Hawkeye, the protagonist of the novel, goes by several names: Natty Bumppo, La Longue Carabine (The Long Rifle), the scout, and Hawkeye. Hawkeye stars in several of Cooper’s novels, which are known collectively as the Leatherstocking Tales. Hawkeye’s chief strength is adaptability. He adapts to the difficulties of the frontier and bridges the divide between white and Indian cultures. A hybrid, Hawkeye identifies himself by his white race and his Indian social world, in which his closest friends are the Mohicans Chingachgook and Uncas.

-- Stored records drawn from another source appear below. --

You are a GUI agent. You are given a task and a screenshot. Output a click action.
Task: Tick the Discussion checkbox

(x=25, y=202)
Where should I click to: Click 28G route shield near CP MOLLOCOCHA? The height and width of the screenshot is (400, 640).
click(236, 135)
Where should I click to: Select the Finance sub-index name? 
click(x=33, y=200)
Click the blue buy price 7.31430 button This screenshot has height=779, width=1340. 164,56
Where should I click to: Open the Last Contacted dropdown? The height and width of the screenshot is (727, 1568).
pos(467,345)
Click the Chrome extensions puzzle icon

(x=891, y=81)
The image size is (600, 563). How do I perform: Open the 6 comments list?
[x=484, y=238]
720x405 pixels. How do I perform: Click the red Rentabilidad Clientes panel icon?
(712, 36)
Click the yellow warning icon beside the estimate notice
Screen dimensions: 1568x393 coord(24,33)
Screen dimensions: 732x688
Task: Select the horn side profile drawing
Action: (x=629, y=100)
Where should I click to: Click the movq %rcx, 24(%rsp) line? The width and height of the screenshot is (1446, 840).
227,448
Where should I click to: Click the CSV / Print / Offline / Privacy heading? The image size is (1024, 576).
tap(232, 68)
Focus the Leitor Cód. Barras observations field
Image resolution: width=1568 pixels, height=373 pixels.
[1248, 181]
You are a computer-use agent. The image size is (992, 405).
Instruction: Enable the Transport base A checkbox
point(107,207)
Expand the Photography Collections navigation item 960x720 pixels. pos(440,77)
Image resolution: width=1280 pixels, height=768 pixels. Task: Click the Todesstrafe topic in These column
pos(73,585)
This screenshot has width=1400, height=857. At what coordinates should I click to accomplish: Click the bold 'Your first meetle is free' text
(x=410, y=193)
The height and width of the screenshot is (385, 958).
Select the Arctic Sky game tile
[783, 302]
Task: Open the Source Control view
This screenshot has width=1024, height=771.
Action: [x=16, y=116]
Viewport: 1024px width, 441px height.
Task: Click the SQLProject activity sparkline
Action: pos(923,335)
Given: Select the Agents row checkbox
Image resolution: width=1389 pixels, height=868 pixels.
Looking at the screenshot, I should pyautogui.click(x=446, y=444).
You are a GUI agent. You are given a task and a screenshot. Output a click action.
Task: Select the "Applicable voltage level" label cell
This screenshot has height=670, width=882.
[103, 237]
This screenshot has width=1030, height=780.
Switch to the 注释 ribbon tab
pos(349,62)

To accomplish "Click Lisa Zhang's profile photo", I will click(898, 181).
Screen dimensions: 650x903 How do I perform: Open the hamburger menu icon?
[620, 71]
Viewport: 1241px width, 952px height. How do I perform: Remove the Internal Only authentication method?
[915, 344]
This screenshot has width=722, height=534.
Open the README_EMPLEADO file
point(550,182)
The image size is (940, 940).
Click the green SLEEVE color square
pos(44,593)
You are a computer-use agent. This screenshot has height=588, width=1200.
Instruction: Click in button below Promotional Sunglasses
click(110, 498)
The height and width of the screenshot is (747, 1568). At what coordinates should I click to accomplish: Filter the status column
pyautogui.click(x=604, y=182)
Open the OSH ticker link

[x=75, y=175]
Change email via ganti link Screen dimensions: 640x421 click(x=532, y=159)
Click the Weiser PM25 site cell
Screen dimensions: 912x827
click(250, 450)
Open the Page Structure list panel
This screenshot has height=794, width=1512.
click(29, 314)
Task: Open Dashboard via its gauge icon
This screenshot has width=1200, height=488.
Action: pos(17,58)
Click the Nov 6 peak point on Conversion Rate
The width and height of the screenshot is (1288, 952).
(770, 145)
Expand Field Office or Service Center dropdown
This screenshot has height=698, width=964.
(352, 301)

Hawkeye’s hybrid background breeds both productive alliances and disturbingly racist convictions. On one hand, Hawkeye cherishes individuality and makes judgments without regard to race. He cherishes Chingachgook for his value as an individual, not for a superficial multiculturalism fashionably ahead of its time. On the other hand, Hawkeye demonstrates an almost obsessive investment in his own “genuine” whiteness. Also, while Hawkeye supports interracial friendship between men, he objects to interracial sexual desire between men and women. Because of his contradictory opinions, the protagonist of The Last of the Mohicans embodies nineteenth-century America’s ambivalence about race and nature. Hawkeye’s most racist views predict the cultural warfare around the issue of race that continues to haunt the United States.